» **Input records**
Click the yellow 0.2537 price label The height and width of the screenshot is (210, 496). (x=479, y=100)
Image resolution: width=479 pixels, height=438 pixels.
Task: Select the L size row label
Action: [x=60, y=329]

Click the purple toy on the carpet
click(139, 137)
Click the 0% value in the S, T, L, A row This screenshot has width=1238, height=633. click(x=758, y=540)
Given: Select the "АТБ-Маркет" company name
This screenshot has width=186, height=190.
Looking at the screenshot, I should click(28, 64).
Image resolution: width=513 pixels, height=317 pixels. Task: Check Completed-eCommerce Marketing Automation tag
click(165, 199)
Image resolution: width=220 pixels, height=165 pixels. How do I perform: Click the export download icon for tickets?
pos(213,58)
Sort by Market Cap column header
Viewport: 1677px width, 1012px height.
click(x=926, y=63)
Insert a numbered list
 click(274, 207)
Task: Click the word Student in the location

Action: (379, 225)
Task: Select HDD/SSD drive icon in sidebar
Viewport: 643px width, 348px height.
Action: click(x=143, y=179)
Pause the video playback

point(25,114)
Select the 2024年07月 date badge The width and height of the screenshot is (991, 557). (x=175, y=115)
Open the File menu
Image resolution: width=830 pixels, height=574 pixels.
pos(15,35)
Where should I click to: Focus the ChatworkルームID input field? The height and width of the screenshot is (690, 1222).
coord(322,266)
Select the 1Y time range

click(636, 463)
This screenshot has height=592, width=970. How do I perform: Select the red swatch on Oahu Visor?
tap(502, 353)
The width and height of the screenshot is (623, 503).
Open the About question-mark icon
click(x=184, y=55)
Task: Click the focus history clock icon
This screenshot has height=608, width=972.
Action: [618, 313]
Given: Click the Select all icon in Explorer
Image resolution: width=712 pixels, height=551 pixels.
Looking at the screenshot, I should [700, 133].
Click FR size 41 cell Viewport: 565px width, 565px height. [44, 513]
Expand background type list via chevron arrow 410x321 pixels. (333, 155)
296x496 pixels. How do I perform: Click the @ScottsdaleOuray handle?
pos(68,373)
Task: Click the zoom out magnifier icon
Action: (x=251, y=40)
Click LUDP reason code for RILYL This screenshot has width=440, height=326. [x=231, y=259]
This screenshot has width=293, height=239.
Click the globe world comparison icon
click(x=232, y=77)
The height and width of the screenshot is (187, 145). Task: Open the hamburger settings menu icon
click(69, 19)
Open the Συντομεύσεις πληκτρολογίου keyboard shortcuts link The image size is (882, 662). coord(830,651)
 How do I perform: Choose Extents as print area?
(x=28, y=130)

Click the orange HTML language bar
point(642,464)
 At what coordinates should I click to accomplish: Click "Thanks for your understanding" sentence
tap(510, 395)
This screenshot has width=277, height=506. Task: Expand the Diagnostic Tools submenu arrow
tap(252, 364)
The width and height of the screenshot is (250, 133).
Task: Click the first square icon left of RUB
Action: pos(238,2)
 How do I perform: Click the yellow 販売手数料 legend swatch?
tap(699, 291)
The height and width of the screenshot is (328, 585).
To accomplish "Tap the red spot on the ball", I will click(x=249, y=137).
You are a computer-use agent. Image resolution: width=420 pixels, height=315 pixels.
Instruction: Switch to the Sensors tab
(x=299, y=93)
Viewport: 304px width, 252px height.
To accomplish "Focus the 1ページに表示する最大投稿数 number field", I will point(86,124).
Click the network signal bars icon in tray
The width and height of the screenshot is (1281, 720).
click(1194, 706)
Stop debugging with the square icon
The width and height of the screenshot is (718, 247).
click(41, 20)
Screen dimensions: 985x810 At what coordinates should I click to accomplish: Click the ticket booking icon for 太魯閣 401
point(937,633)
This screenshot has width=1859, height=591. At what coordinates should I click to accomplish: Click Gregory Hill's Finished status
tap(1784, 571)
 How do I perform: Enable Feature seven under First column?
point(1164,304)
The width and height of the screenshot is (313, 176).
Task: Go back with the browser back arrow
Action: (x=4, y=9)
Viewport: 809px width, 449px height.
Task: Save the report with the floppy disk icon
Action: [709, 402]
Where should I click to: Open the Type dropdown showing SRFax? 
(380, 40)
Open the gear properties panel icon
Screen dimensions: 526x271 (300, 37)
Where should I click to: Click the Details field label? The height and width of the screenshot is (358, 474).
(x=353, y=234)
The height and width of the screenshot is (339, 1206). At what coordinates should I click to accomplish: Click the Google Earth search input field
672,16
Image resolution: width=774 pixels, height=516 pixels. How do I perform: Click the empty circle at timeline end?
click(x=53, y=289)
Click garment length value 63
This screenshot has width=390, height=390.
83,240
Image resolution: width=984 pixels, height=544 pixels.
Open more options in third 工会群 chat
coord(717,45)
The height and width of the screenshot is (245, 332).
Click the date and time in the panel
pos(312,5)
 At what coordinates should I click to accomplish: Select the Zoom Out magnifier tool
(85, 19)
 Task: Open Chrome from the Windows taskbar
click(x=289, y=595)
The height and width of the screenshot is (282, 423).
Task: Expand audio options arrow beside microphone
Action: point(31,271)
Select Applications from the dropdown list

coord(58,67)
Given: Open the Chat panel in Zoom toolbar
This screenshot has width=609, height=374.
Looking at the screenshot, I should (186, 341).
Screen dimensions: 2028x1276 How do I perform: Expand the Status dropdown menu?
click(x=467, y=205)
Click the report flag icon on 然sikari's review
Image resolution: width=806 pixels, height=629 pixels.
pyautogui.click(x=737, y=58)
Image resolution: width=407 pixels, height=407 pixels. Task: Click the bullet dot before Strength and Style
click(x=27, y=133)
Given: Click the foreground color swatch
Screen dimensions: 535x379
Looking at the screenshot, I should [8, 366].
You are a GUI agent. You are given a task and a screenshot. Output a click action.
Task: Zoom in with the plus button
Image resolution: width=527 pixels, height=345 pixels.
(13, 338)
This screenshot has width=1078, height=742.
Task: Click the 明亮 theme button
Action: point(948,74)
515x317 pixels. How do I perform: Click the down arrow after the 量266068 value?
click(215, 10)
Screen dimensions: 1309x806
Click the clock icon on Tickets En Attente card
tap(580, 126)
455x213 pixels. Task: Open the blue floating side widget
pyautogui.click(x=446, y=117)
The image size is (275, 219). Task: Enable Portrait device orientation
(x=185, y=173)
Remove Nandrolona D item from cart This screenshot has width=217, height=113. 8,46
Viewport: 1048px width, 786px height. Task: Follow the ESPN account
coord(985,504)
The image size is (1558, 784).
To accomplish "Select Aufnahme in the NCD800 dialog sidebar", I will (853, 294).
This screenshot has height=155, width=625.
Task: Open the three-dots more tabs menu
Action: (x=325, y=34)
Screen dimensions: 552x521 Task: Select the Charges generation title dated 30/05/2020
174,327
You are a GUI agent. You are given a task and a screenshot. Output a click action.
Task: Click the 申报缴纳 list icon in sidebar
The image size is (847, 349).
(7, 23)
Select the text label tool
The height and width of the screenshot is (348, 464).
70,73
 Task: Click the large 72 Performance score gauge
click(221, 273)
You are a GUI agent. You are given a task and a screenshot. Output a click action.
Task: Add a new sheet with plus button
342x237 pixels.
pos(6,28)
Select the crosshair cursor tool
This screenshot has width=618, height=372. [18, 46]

» **What this task involves**
Copy the lines above exactly as they appear, from the first to the last.

» **Result**
Click the yellow 0.2537 price label The height and width of the screenshot is (210, 496). (x=479, y=100)
Image resolution: width=479 pixels, height=438 pixels.
Task: Select the L size row label
Action: [x=60, y=329]

Click the purple toy on the carpet
click(139, 137)
Click the 0% value in the S, T, L, A row This screenshot has width=1238, height=633. click(x=758, y=540)
Given: Select the "АТБ-Маркет" company name
This screenshot has width=186, height=190.
Looking at the screenshot, I should click(28, 64).
Image resolution: width=513 pixels, height=317 pixels. Task: Check Completed-eCommerce Marketing Automation tag
click(165, 199)
Image resolution: width=220 pixels, height=165 pixels. How do I perform: Click the export download icon for tickets?
pos(213,58)
Sort by Market Cap column header
Viewport: 1677px width, 1012px height.
click(x=926, y=63)
Insert a numbered list
 click(274, 207)
Task: Click the word Student in the location

Action: (379, 225)
Task: Select HDD/SSD drive icon in sidebar
Viewport: 643px width, 348px height.
Action: click(x=143, y=179)
Pause the video playback

point(25,114)
Select the 2024年07月 date badge The width and height of the screenshot is (991, 557). (x=175, y=115)
Open the File menu
Image resolution: width=830 pixels, height=574 pixels.
pos(15,35)
Where should I click to: Focus the ChatworkルームID input field? The height and width of the screenshot is (690, 1222).
coord(322,266)
Select the 1Y time range

click(636, 463)
This screenshot has height=592, width=970. How do I perform: Select the red swatch on Oahu Visor?
tap(502, 353)
The width and height of the screenshot is (623, 503).
Open the About question-mark icon
click(x=184, y=55)
Task: Click the focus history clock icon
This screenshot has height=608, width=972.
Action: [618, 313]
Given: Click the Select all icon in Explorer
Image resolution: width=712 pixels, height=551 pixels.
Looking at the screenshot, I should [700, 133].
Click FR size 41 cell Viewport: 565px width, 565px height. [44, 513]
Expand background type list via chevron arrow 410x321 pixels. (333, 155)
296x496 pixels. How do I perform: Click the @ScottsdaleOuray handle?
pos(68,373)
Task: Click the zoom out magnifier icon
Action: (x=251, y=40)
Click LUDP reason code for RILYL This screenshot has width=440, height=326. [x=231, y=259]
This screenshot has width=293, height=239.
Click the globe world comparison icon
click(x=232, y=77)
The height and width of the screenshot is (187, 145). Task: Open the hamburger settings menu icon
click(69, 19)
Open the Συντομεύσεις πληκτρολογίου keyboard shortcuts link The image size is (882, 662). coord(830,651)
 How do I perform: Choose Extents as print area?
(x=28, y=130)

Click the orange HTML language bar
point(642,464)
 At what coordinates should I click to accomplish: Click "Thanks for your understanding" sentence
tap(510, 395)
This screenshot has width=277, height=506. Task: Expand the Diagnostic Tools submenu arrow
tap(252, 364)
The width and height of the screenshot is (250, 133).
Task: Click the first square icon left of RUB
Action: pos(238,2)
 How do I perform: Click the yellow 販売手数料 legend swatch?
tap(699, 291)
The height and width of the screenshot is (328, 585).
To accomplish "Tap the red spot on the ball", I will click(x=249, y=137).
You are a computer-use agent. Image resolution: width=420 pixels, height=315 pixels.
Instruction: Switch to the Sensors tab
(x=299, y=93)
Viewport: 304px width, 252px height.
To accomplish "Focus the 1ページに表示する最大投稿数 number field", I will point(86,124).
Click the network signal bars icon in tray
The width and height of the screenshot is (1281, 720).
click(1194, 706)
Stop debugging with the square icon
The width and height of the screenshot is (718, 247).
click(41, 20)
Screen dimensions: 985x810 At what coordinates should I click to accomplish: Click the ticket booking icon for 太魯閣 401
point(937,633)
This screenshot has width=1859, height=591. At what coordinates should I click to accomplish: Click Gregory Hill's Finished status
tap(1784, 571)
 How do I perform: Enable Feature seven under First column?
point(1164,304)
The width and height of the screenshot is (313, 176).
Task: Go back with the browser back arrow
Action: (x=4, y=9)
Viewport: 809px width, 449px height.
Task: Save the report with the floppy disk icon
Action: [709, 402]
Where should I click to: Open the Type dropdown showing SRFax? 
(380, 40)
Open the gear properties panel icon
Screen dimensions: 526x271 (300, 37)
Where should I click to: Click the Details field label? The height and width of the screenshot is (358, 474).
(x=353, y=234)
The height and width of the screenshot is (339, 1206). At what coordinates should I click to accomplish: Click the Google Earth search input field
672,16
Image resolution: width=774 pixels, height=516 pixels. How do I perform: Click the empty circle at timeline end?
click(x=53, y=289)
Click garment length value 63
This screenshot has width=390, height=390.
83,240
Image resolution: width=984 pixels, height=544 pixels.
Open more options in third 工会群 chat
coord(717,45)
The height and width of the screenshot is (245, 332).
Click the date and time in the panel
pos(312,5)
 At what coordinates should I click to accomplish: Select the Zoom Out magnifier tool
(85, 19)
 Task: Open Chrome from the Windows taskbar
click(x=289, y=595)
The height and width of the screenshot is (282, 423).
Task: Expand audio options arrow beside microphone
Action: point(31,271)
Select Applications from the dropdown list

coord(58,67)
Given: Open the Chat panel in Zoom toolbar
This screenshot has width=609, height=374.
Looking at the screenshot, I should (186, 341).
Screen dimensions: 2028x1276 How do I perform: Expand the Status dropdown menu?
click(x=467, y=205)
Click the report flag icon on 然sikari's review
Image resolution: width=806 pixels, height=629 pixels.
pyautogui.click(x=737, y=58)
Image resolution: width=407 pixels, height=407 pixels. Task: Click the bullet dot before Strength and Style
click(x=27, y=133)
Given: Click the foreground color swatch
Screen dimensions: 535x379
Looking at the screenshot, I should [8, 366].
You are a GUI agent. You are given a task and a screenshot. Output a click action.
Task: Zoom in with the plus button
Image resolution: width=527 pixels, height=345 pixels.
(13, 338)
This screenshot has width=1078, height=742.
Task: Click the 明亮 theme button
Action: point(948,74)
515x317 pixels. How do I perform: Click the down arrow after the 量266068 value?
click(215, 10)
Screen dimensions: 1309x806
Click the clock icon on Tickets En Attente card
tap(580, 126)
455x213 pixels. Task: Open the blue floating side widget
pyautogui.click(x=446, y=117)
The image size is (275, 219). Task: Enable Portrait device orientation
(x=185, y=173)
Remove Nandrolona D item from cart This screenshot has width=217, height=113. 8,46
Viewport: 1048px width, 786px height. Task: Follow the ESPN account
coord(985,504)
The image size is (1558, 784).
To accomplish "Select Aufnahme in the NCD800 dialog sidebar", I will (853, 294).
This screenshot has height=155, width=625.
Task: Open the three-dots more tabs menu
Action: (x=325, y=34)
Screen dimensions: 552x521 Task: Select the Charges generation title dated 30/05/2020
174,327
You are a GUI agent. You are given a task and a screenshot. Output a click action.
Task: Click the 申报缴纳 list icon in sidebar
The image size is (847, 349).
(7, 23)
Select the text label tool
The height and width of the screenshot is (348, 464).
70,73
 Task: Click the large 72 Performance score gauge
click(221, 273)
You are a GUI agent. You are given a task and a screenshot. Output a click action.
Task: Add a new sheet with plus button
342x237 pixels.
pos(6,28)
Select the crosshair cursor tool
This screenshot has width=618, height=372. [18, 46]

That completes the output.